Does anyone else remember that Bond film where the hero is tortured by the super-villain (I’m pretty sure his last name was Gates)? The one where they used the agony of hair removal via diamond glass polish paste and an aggressive drill abrasion pad? I think it was a clever ploy by Bond to get the baddie monologuing. Then Gates laughed maniacally as Ms Moneypenny begged Gates to leave Bond in a “manly state”, or at least with a chest wax, before Bond thwarted the villain with carbon credits and a promise to erase a half-million useless eaters.
I’m… not entirely sure I have that right. But that’s what we did this week. We tortured someone into using this goop in an attempt to shave a few hundred bucks off the home-improvement budget. Our shower doors were a mess.

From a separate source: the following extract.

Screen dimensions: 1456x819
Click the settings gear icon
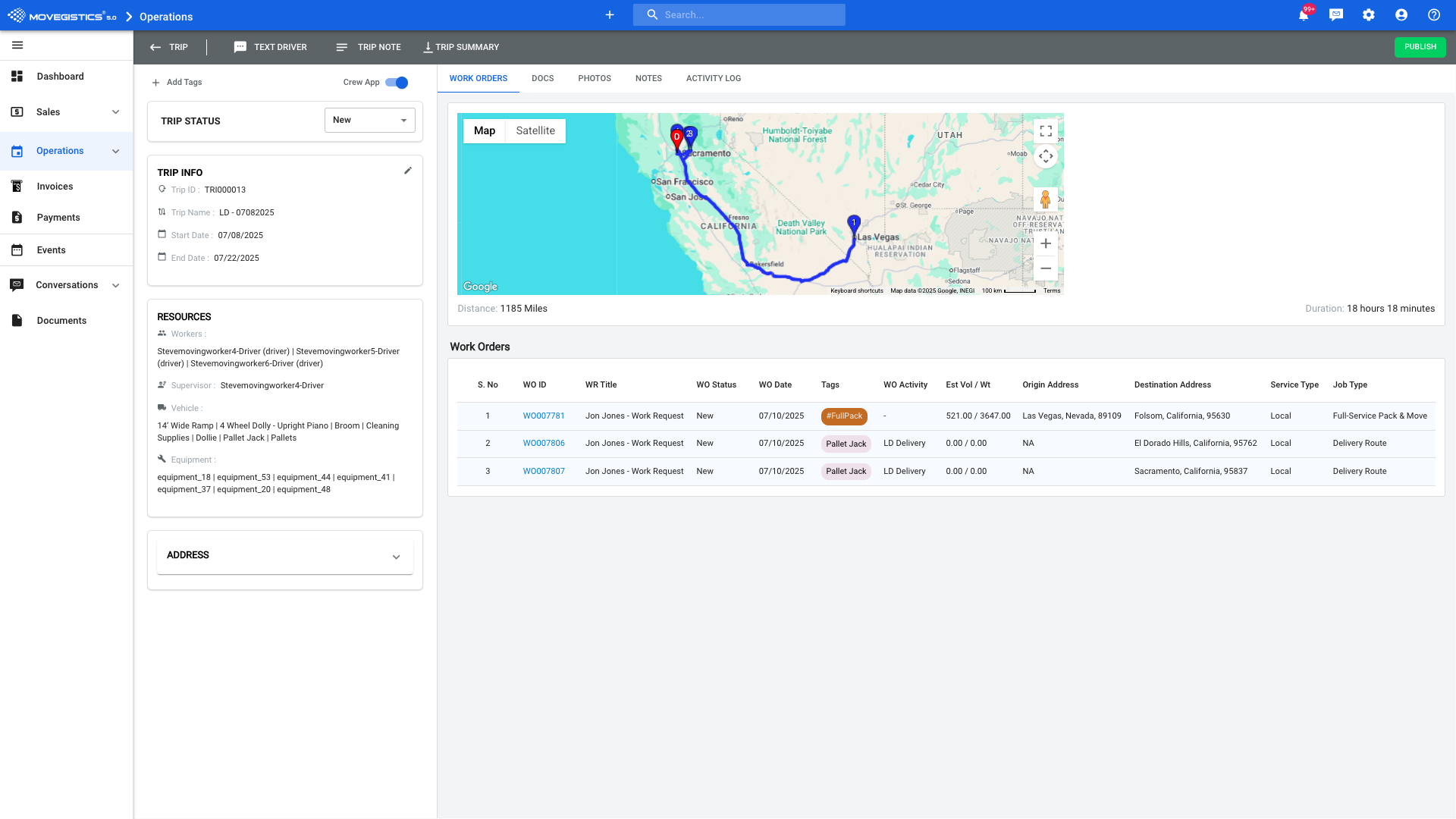(x=1369, y=15)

That’s more than a score of years of hard-water abuse. I can only imagine what our stomach linings look like. Abraham Lincoln knew. He had a different perspective because he could see the scrunge of four-score years of abuse that Washington politicians had visited upon the country. Imagine the mayhem as hundreds of wagons, drawn by manure-producing Zoom-teams, descended upon the swamp. Just in time for the Lincoln-Memorial-and-Foundation-Reinforcement Boondoggle Act of 1867, which reassured the people that everything was okay and that Washington would never, ever, demand that everyone cover their faces with fabric swatches to demonstrate their obeisance to their god-government polytheistic Overlords?
There is a solution.
This stuff. And a drill-pad polish set.
First, you’ll have to convince Codex to help drag your shower doors down the stairs and into the front yard. You do not want to use this stuff in your bathroom, because the pads and drill tend to send the gunk flying everywhere. That might not be as difficult as you imagine because “coffee and 15-minutes extra reading time” will guarantee the set of extra hands.
My waist-sensitive areas are still sporting the goop. Don’t wear any clothes you value when using this. And don’t set the drill pad against your chest in some attempt to raise your SMV by proving you can “best the paste”. You won’t. You’ll end up with some unmanly bandaid that only an omega would envy.

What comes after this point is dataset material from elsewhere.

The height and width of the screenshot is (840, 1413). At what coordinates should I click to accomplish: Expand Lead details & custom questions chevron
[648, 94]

After hours, and hours, and hours of working you’ll end up with something like this.
Your back, by the way, will be asking for a transfer to the nearest elephant. Preferably a pachyderm at a zoo administering experimental human-medicinal-jabs that will end in a quick and mysterious death. Ignore it. Your vertebrae will recover with enough whiskey and vigorous elliptical-machine cycles.
Then your old friend, the garden hose, will be most useful now.
Rinse thoroughly. Really, really thoroughly. You don’t want diamond-paste rearranging the fiberglass atoms of your shower pan into a presidential brain-like gloop.
What are the final results you ask? Did we save several-hundred dollars off of our home improvement budget?
Well… yes. And no. Shower door #1 turned out great. It looks almost brand-new, except for the couple of spots I missed. Shower door #2 looks like Oprah after a makeover: a lot of effort, time, and Botox sent into oblivion because the starting material was of an extraterrestrial nature.
YMMV, but it’s a cheap $30 to save a few-hundred if your glass isn’t too far gone.